------ Extract

Ferrer responded to the question of whether the regime would surrender if Trump fulfills his promise to send the USS Abraham Lincoln to the Cuban coast, announced on May 1 during a dinner at the Forum Club in West Palm Beach, where the U.S. president stated that the U.S. "will take Cuba almost immediately" after completing operations in Iran.
"They will not surrender just because they see or feel the aircraft carrier nearby. Not because they are brave, but because absolute power has driven them insane to the point that they believe something will happen at the last moment to free them from prison, like Maduro, or from hell, like Jamenei," Ferrer stated.
The opposition figure went further and called for decisive military action: "They will need a dose of Tomahawk to come to their senses. The exact dose of Tomahawk with two or three GBU-57A/B MOPs will make them understand that their story has ended forever and that the Cuban people must be free."

------------
------ Entries provided

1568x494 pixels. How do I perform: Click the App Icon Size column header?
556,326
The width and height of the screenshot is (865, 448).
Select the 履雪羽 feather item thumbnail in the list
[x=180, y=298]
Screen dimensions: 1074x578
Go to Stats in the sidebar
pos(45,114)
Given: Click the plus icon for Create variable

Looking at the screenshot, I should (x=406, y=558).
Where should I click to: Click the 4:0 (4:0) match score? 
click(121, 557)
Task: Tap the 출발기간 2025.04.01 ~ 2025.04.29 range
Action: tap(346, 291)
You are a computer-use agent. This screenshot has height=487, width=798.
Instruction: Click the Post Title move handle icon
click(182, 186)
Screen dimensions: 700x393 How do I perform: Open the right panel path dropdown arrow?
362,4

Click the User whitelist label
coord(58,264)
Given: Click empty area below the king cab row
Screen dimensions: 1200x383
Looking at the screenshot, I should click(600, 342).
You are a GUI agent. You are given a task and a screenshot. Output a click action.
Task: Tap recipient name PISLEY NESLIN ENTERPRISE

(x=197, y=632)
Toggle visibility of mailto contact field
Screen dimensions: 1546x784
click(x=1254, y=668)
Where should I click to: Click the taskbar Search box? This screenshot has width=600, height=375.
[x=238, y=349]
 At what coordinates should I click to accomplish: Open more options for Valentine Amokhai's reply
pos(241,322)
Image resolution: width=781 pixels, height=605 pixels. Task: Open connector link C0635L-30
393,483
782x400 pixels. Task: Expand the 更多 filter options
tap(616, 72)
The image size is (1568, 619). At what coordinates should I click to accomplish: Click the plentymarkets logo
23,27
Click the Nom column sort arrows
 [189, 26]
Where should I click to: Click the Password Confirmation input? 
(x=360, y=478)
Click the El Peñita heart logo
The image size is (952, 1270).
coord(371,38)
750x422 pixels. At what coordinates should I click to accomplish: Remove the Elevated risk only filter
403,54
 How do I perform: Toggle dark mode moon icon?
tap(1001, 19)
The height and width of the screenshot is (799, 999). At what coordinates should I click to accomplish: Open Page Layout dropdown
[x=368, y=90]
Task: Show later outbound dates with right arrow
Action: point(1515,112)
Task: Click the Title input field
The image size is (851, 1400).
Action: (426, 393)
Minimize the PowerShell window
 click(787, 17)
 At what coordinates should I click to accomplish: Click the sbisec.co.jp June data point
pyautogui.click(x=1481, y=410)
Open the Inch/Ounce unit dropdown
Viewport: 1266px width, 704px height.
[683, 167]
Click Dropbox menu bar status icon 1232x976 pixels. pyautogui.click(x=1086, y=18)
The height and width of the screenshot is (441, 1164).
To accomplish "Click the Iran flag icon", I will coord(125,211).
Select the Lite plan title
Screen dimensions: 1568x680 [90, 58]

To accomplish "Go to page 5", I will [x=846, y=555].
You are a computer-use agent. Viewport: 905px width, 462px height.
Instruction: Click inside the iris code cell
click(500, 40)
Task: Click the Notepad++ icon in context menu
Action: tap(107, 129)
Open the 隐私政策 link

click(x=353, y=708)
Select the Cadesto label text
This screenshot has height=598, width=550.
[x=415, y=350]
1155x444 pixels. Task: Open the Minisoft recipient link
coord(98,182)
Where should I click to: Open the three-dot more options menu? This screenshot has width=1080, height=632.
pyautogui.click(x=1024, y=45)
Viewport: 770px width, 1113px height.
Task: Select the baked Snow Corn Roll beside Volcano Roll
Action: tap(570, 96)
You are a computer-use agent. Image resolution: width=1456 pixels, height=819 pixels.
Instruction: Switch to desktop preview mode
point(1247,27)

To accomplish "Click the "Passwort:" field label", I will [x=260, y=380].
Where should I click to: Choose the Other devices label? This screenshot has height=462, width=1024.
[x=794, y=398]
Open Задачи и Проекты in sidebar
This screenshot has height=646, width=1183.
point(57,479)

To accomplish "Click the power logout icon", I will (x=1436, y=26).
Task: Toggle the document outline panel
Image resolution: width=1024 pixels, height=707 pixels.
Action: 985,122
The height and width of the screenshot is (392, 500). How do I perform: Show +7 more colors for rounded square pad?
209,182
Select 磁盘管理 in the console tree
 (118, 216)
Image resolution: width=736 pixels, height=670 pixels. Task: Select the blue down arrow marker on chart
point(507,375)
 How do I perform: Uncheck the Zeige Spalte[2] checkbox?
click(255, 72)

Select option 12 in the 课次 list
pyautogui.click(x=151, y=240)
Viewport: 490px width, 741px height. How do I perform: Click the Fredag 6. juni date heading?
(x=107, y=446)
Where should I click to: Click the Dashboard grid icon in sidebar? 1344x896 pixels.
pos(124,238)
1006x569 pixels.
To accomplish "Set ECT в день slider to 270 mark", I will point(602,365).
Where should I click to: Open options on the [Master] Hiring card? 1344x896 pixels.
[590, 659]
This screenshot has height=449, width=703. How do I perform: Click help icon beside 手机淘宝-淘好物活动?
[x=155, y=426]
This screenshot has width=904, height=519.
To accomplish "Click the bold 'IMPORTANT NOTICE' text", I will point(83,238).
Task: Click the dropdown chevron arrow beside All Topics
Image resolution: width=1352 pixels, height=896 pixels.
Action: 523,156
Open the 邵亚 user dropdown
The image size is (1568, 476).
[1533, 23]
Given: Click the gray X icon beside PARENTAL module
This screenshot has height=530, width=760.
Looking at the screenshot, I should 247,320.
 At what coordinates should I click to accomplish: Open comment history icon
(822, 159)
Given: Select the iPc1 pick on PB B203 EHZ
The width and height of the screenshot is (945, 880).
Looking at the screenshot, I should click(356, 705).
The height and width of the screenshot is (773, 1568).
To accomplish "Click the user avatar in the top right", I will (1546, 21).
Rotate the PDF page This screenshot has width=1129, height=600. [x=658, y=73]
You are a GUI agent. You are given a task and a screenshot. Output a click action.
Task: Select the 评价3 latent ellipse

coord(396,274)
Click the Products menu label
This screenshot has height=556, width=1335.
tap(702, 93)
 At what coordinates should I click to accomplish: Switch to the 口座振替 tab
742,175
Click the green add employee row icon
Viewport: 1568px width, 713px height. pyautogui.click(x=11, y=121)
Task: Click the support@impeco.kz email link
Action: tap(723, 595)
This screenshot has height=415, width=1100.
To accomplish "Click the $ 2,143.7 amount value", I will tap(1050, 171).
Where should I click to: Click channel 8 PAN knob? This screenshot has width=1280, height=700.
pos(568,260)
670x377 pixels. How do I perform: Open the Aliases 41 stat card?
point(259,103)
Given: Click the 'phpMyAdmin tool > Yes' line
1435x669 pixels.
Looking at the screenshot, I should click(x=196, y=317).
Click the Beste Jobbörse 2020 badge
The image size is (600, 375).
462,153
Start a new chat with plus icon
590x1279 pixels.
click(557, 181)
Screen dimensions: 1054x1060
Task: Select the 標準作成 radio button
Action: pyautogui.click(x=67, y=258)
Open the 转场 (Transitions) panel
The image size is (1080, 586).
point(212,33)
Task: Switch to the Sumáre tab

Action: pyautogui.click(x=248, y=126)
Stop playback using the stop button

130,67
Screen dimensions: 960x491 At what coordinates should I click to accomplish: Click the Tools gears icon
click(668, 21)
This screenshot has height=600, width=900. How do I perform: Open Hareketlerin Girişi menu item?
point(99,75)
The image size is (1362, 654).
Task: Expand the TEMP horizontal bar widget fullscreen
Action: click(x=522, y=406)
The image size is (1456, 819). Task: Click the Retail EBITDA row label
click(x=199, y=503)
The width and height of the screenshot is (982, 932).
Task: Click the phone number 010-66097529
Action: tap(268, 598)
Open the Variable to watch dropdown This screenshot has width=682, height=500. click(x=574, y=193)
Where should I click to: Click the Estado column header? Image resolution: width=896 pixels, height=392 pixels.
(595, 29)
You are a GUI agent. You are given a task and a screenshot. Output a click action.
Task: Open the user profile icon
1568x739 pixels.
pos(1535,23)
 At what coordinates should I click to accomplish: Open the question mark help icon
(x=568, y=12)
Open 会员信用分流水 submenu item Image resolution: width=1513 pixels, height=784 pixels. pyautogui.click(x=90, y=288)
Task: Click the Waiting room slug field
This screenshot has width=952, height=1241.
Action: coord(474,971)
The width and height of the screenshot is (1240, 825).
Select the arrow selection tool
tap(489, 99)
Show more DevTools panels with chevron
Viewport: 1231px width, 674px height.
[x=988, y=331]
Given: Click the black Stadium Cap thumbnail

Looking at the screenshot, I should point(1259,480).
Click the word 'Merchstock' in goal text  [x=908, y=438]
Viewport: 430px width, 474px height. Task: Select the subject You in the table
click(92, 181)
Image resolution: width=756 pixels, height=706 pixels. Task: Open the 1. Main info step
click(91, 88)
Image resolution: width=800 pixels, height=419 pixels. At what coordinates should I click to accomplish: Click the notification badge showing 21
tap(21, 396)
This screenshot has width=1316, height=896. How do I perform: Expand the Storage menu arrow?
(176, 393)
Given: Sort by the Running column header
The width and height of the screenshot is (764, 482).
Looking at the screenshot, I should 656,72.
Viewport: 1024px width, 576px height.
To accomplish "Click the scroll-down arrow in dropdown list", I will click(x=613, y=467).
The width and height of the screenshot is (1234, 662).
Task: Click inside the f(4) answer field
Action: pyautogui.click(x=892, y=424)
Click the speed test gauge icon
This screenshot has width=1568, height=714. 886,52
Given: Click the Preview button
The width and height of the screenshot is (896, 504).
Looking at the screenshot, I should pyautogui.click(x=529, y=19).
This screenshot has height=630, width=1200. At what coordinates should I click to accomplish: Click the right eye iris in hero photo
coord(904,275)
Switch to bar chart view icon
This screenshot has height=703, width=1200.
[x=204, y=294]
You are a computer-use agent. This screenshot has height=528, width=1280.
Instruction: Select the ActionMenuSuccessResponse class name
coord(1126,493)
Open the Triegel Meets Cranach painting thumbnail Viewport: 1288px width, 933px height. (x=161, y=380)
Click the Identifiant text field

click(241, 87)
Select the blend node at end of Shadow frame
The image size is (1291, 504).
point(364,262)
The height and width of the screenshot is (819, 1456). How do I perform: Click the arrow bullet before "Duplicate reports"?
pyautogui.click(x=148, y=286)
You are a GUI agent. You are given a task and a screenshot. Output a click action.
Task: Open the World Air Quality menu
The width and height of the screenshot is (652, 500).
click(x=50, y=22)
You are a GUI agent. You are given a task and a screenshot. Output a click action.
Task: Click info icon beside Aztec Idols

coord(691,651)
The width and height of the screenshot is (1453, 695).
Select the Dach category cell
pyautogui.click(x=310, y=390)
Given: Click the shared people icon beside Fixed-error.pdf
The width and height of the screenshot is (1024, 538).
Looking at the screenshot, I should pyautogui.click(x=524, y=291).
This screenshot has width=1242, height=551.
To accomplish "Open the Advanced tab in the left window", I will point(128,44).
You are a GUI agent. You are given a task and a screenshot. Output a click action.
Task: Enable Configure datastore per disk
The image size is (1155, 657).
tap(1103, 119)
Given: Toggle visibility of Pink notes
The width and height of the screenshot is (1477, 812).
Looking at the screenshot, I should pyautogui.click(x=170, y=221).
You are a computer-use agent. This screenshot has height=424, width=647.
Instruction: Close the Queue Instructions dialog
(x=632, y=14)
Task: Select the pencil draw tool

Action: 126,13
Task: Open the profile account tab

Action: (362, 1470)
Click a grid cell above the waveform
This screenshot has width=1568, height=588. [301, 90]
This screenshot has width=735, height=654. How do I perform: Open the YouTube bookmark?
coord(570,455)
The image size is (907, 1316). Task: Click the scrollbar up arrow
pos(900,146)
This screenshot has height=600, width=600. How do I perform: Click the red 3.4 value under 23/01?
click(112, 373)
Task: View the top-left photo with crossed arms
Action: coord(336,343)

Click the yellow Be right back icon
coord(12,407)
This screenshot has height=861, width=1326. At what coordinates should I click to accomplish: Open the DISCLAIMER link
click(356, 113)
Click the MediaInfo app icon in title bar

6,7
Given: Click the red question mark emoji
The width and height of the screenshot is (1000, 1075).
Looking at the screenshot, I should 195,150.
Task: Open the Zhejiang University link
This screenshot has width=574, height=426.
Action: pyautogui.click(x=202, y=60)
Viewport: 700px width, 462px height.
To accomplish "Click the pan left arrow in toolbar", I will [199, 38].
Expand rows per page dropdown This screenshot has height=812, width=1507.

------------

* Problem to solve
Reproduce the passage about Ferrer's remarks on Cuba in full, word for word. These records are separate material, unconnected to the passage about Ferrer's remarks on Cuba.

* Answer below
Ferrer responded to the question of whether the regime would surrender if Trump fulfills his promise to send the USS Abraham Lincoln to the Cuban coast, announced on May 1 during a dinner at the Forum Club in West Palm Beach, where the U.S. president stated that the U.S. "will take Cuba almost immediately" after completing operations in Iran.
"They will not surrender just because they see or feel the aircraft carrier nearby. Not because they are brave, but because absolute power has driven them insane to the point that they believe something will happen at the last moment to free them from prison, like Maduro, or from hell, like Jamenei," Ferrer stated.
The opposition figure went further and called for decisive military action: "They will need a dose of Tomahawk to come to their senses. The exact dose of Tomahawk with two or three GBU-57A/B MOPs will make them understand that their story has ended forever and that the Cuban people must be free."